Goal of the exercise: Reproduce verbatim the data from the line containing "The image size is (1024, 434)." through the end of the data, inclusive. Leave the pictures out of your answer.

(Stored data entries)
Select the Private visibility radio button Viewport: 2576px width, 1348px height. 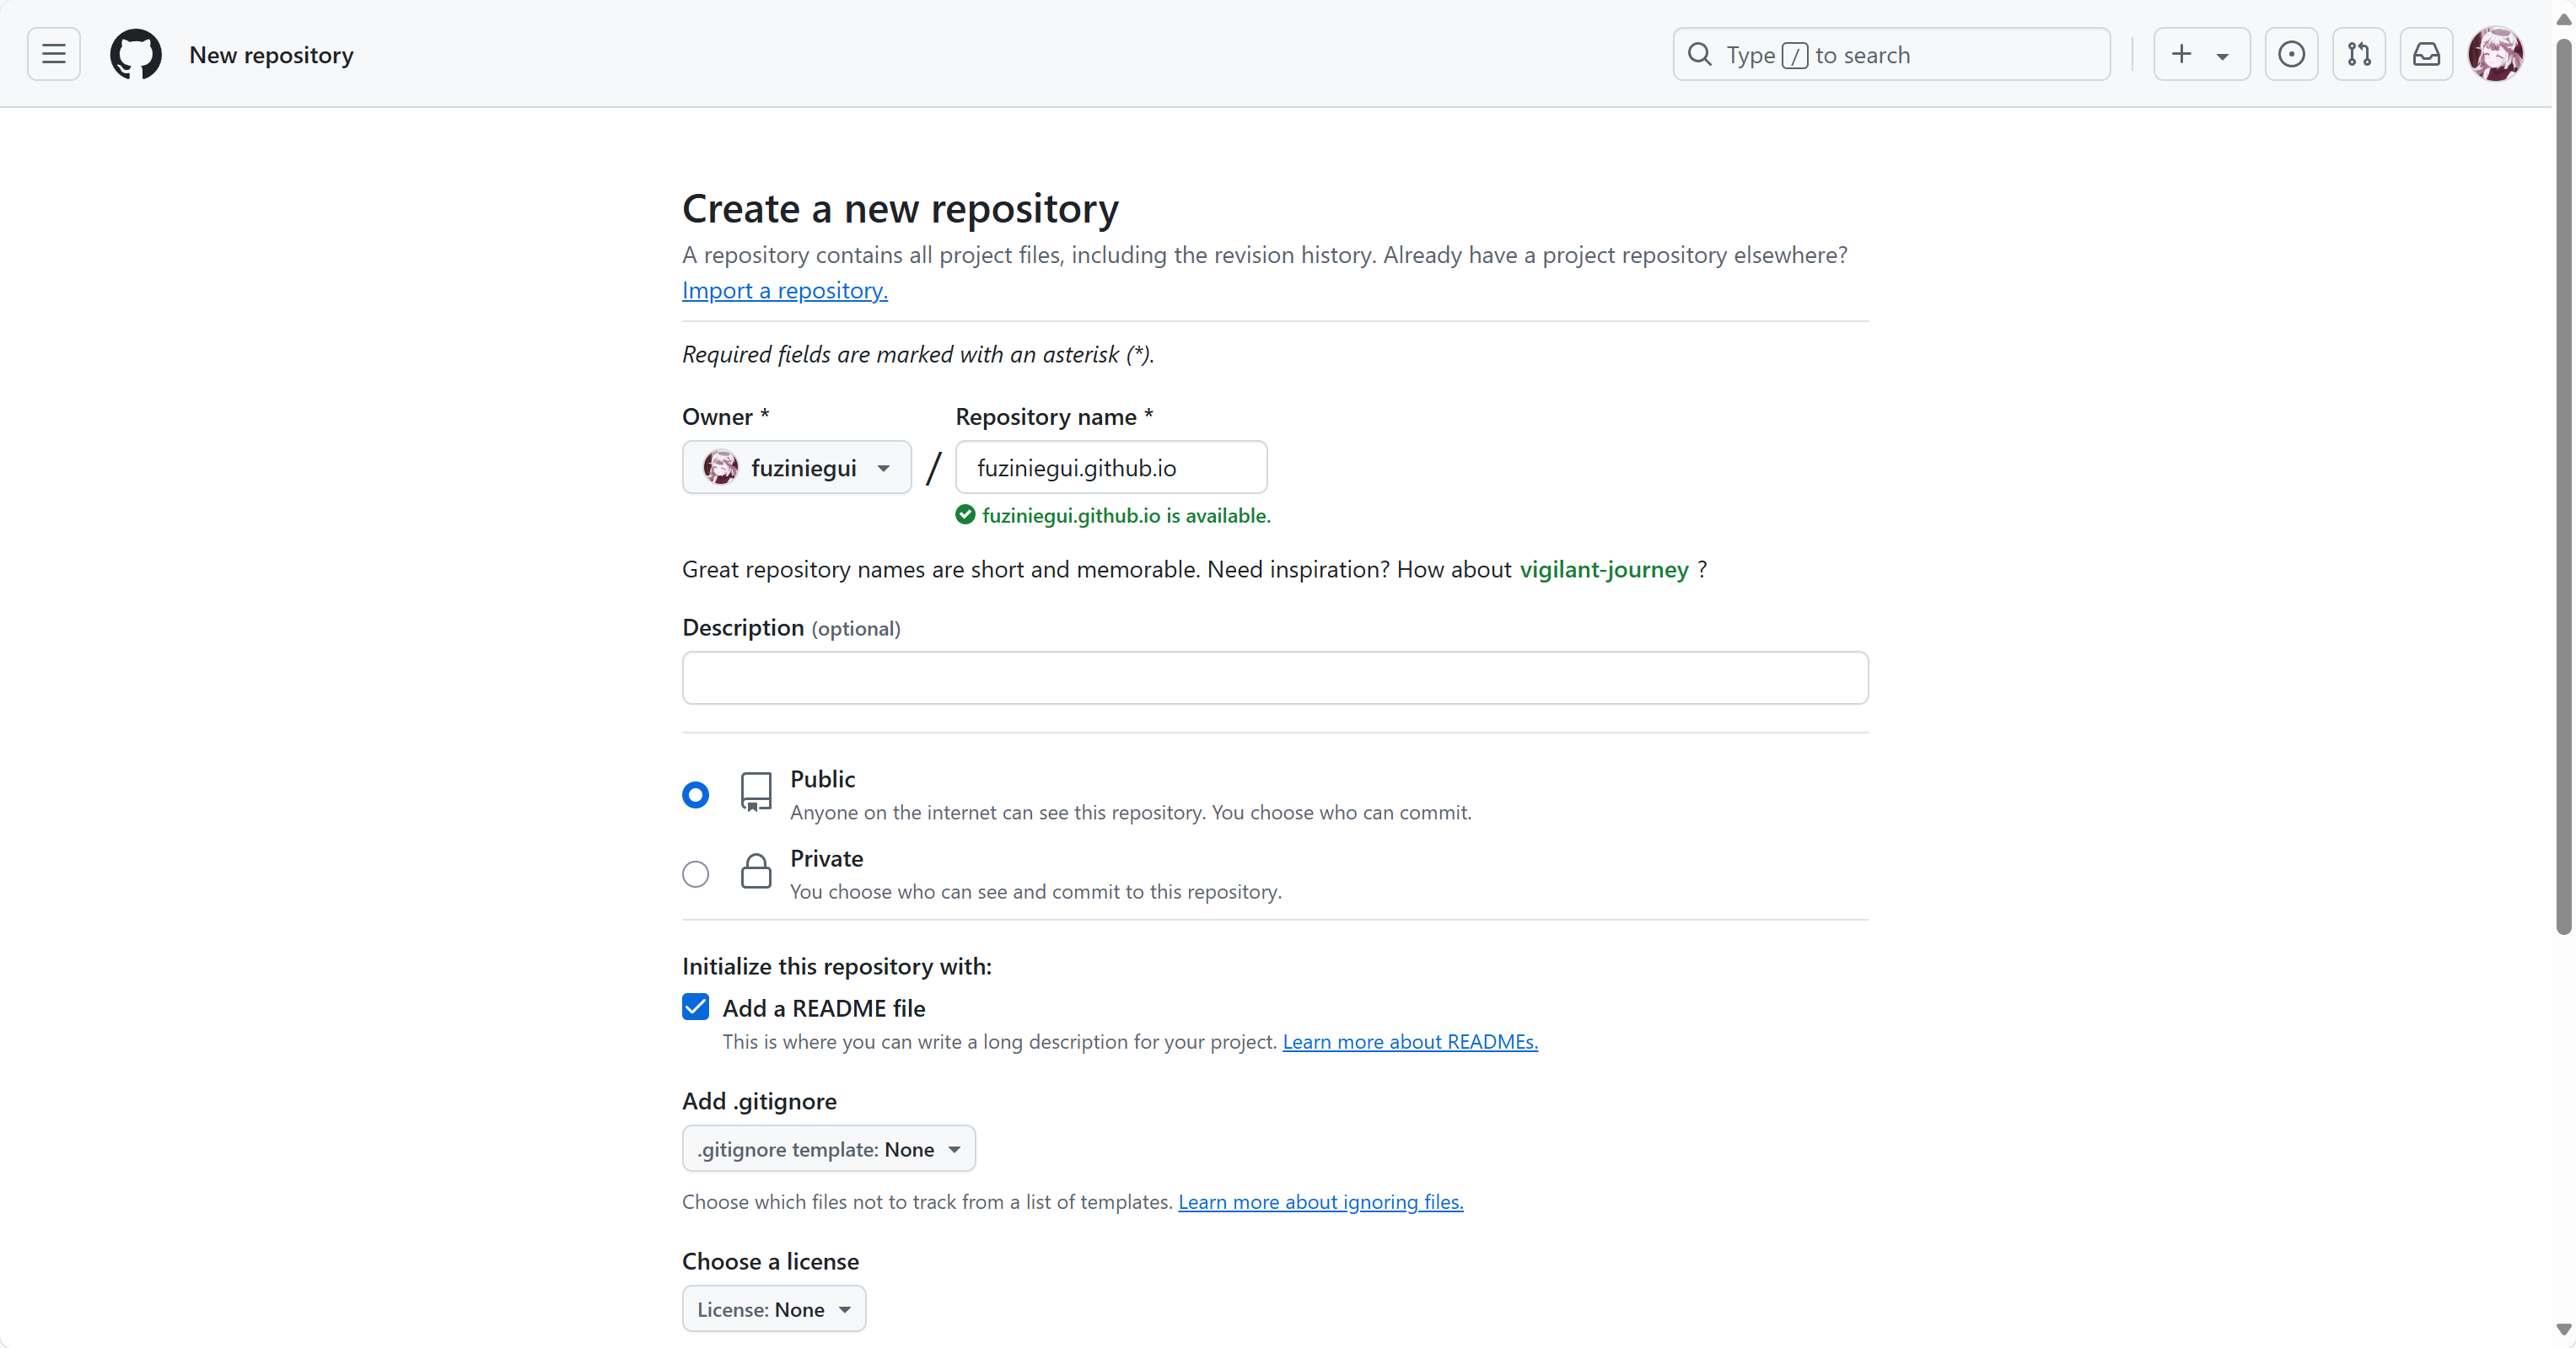click(x=695, y=874)
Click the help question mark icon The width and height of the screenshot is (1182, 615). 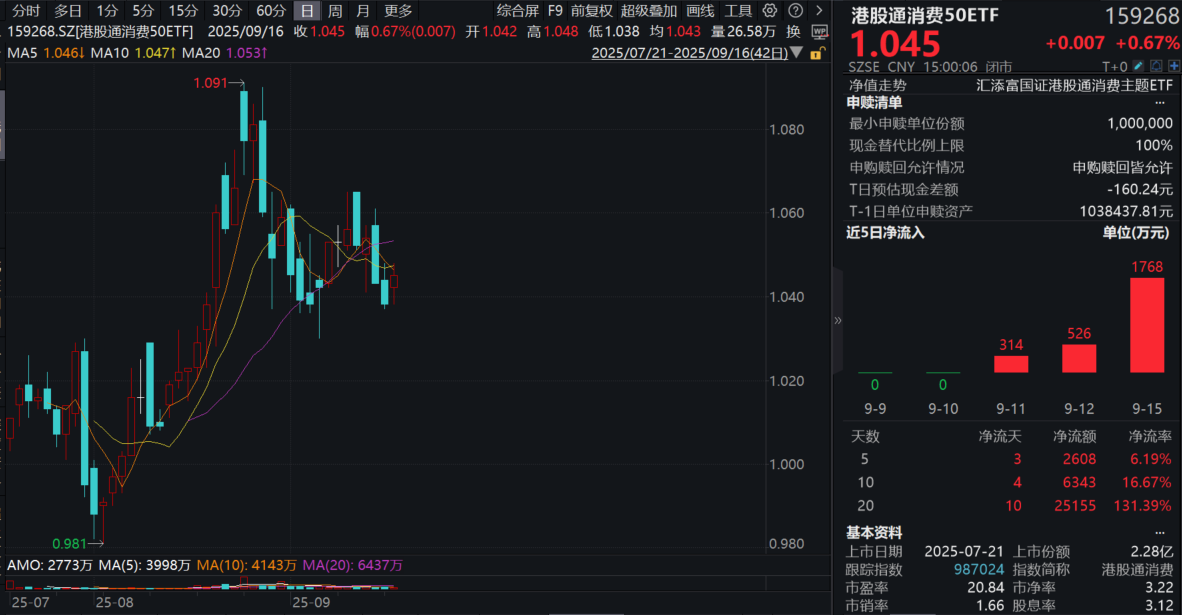point(791,11)
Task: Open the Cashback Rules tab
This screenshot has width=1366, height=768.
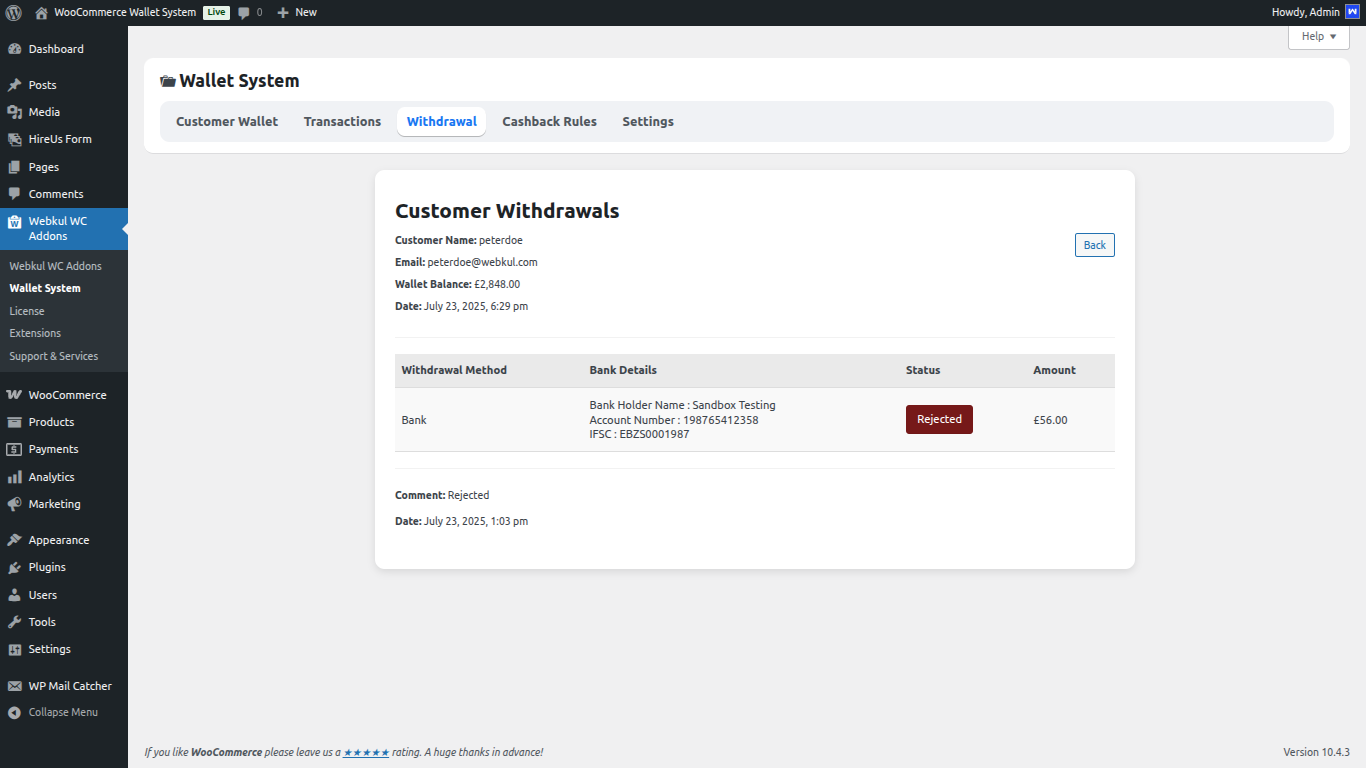Action: (x=549, y=121)
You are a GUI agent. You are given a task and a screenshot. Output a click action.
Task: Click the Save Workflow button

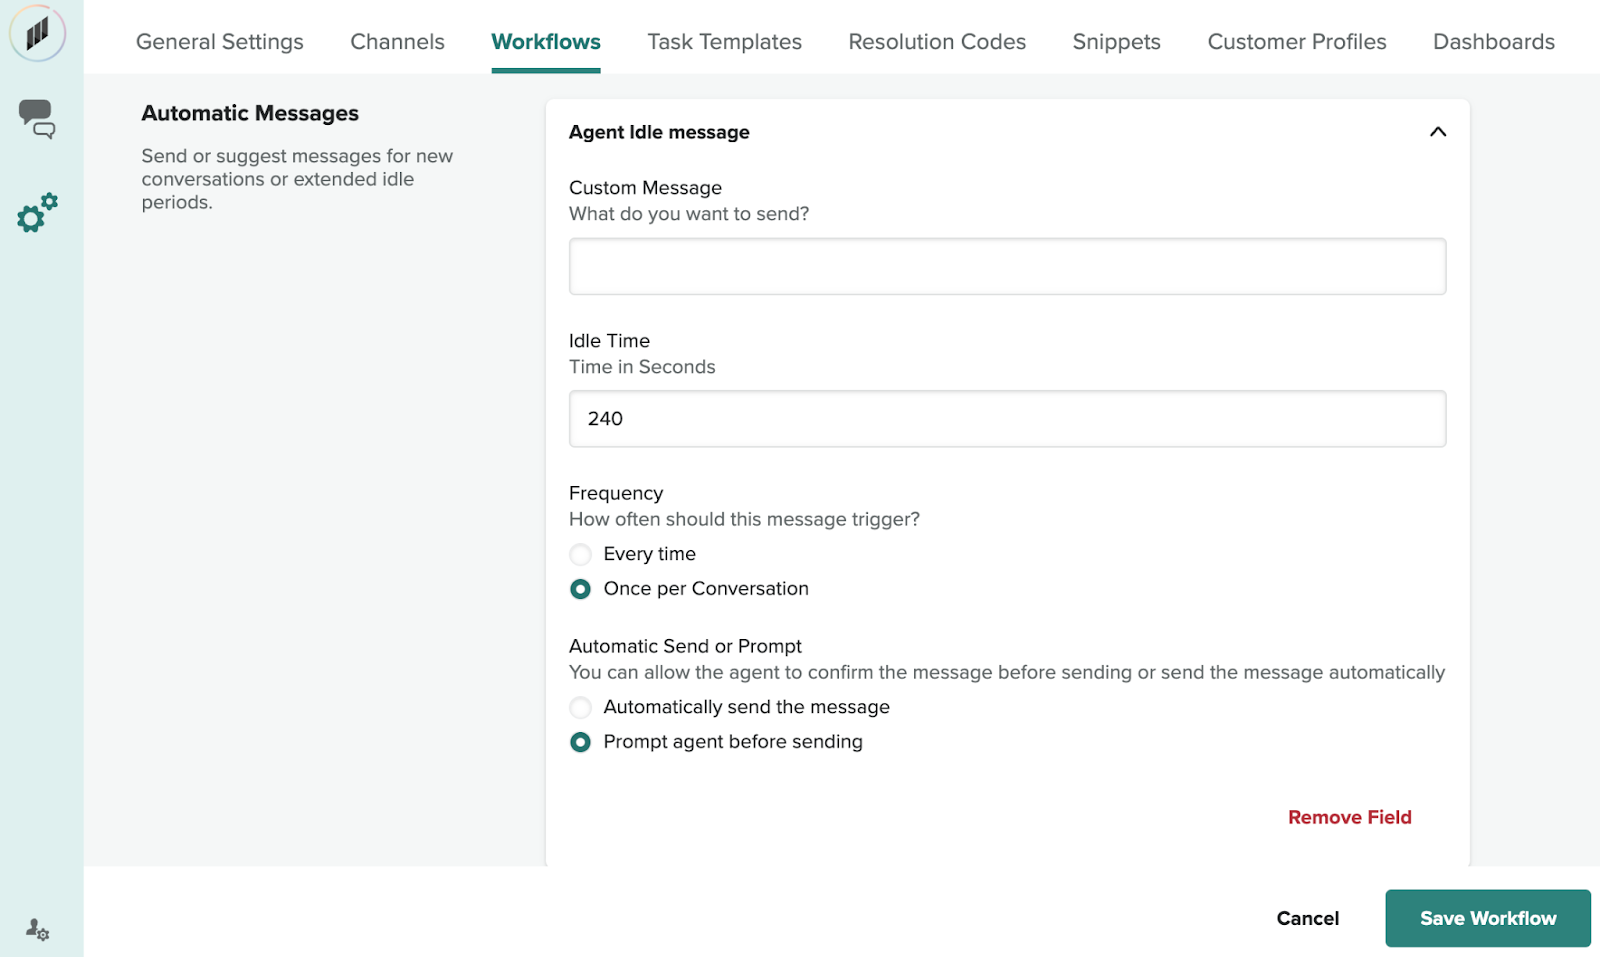click(1487, 918)
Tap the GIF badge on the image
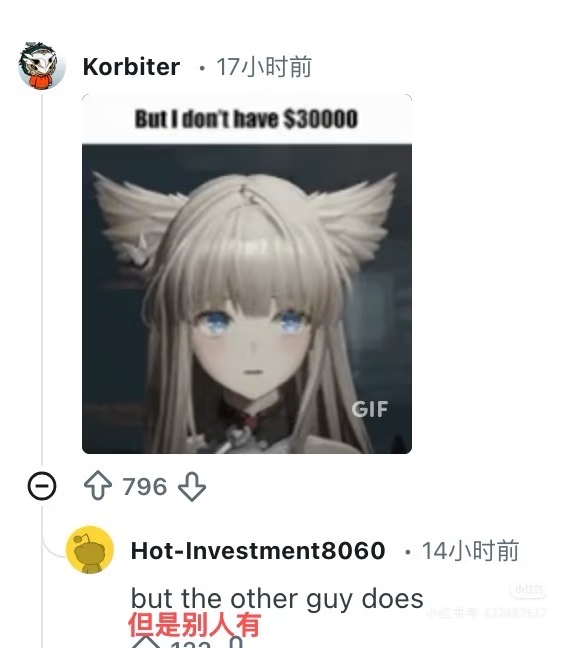 [370, 409]
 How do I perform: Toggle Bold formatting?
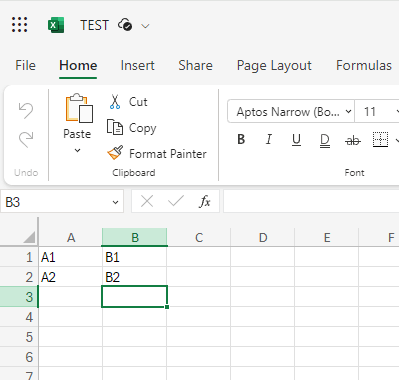click(x=241, y=139)
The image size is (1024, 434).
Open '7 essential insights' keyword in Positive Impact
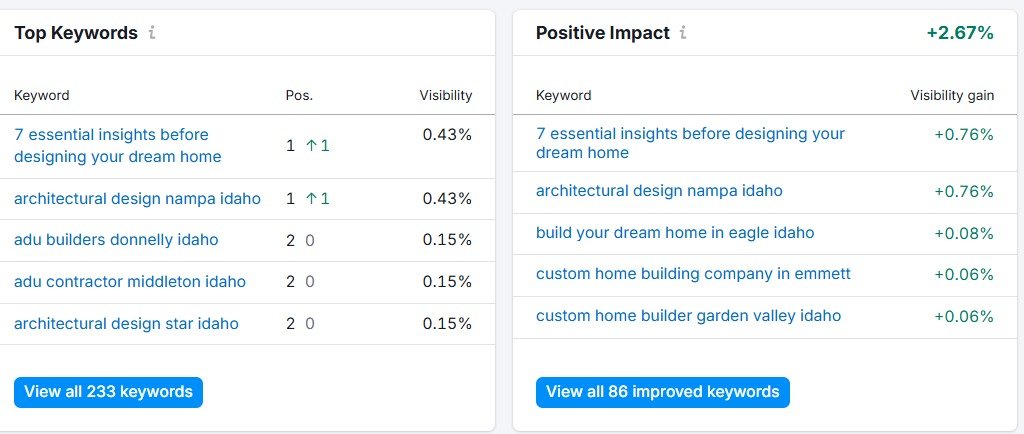click(690, 143)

Expected output:
The image size is (1024, 434).
Open '7 essential insights' keyword in Positive Impact
click(690, 143)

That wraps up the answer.